▶ **YOUR INSTRUCTIONS**
Write out every line of the listing below verbatim, leaving out the pictures.

▶ **DATA FOR PROCESSING**
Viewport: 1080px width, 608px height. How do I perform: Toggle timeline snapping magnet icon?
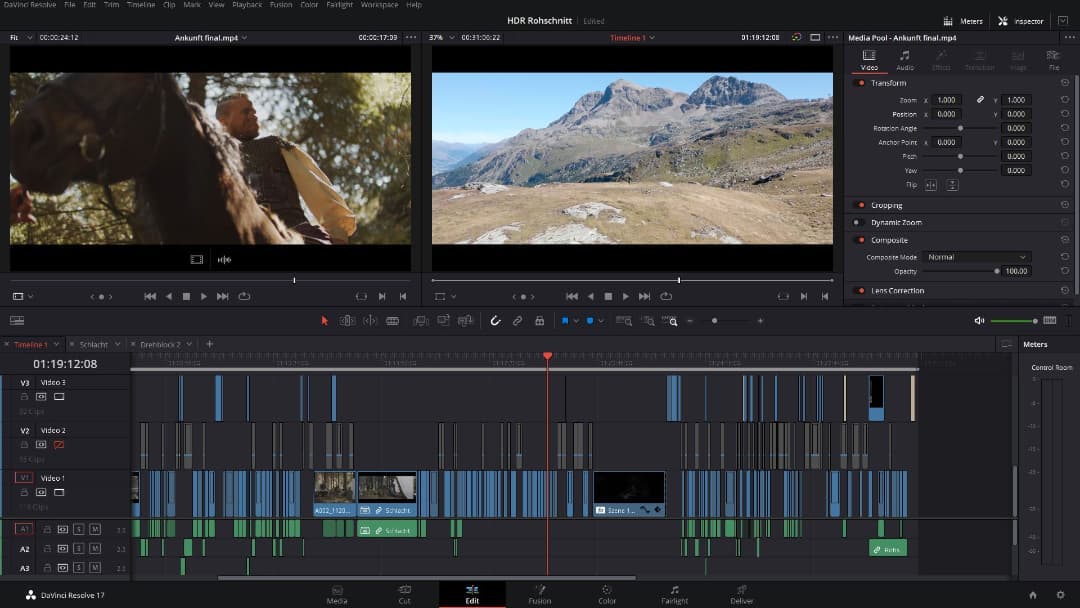coord(495,321)
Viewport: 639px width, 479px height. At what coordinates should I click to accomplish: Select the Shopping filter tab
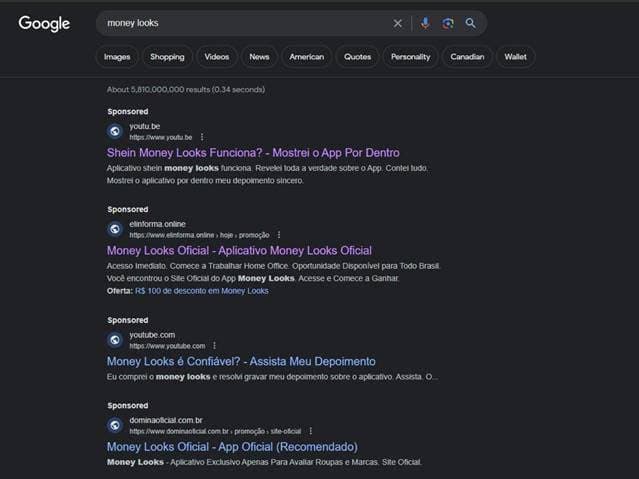pos(167,57)
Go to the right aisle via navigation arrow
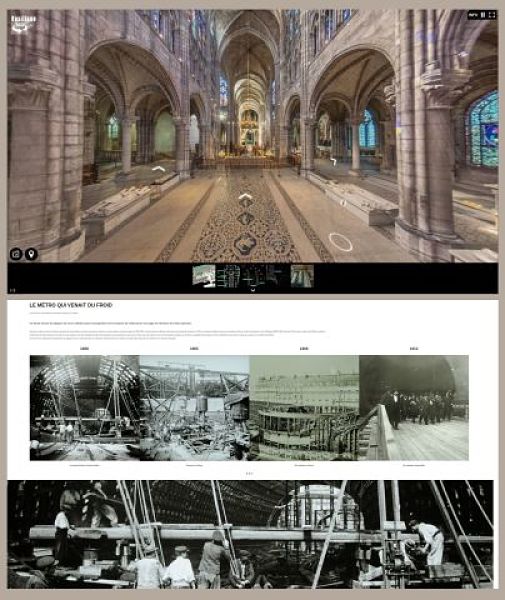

▶ **OUTPUT OF THE TASK**
Viewport: 1080px width, 608px height. How do I perform: Toggle timeline snapping magnet icon?
coord(495,321)
Viewport: 639px width, 479px height. At what coordinates should I click to accomplish: Select the Shopping filter tab
pos(167,57)
Go to the right aisle via navigation arrow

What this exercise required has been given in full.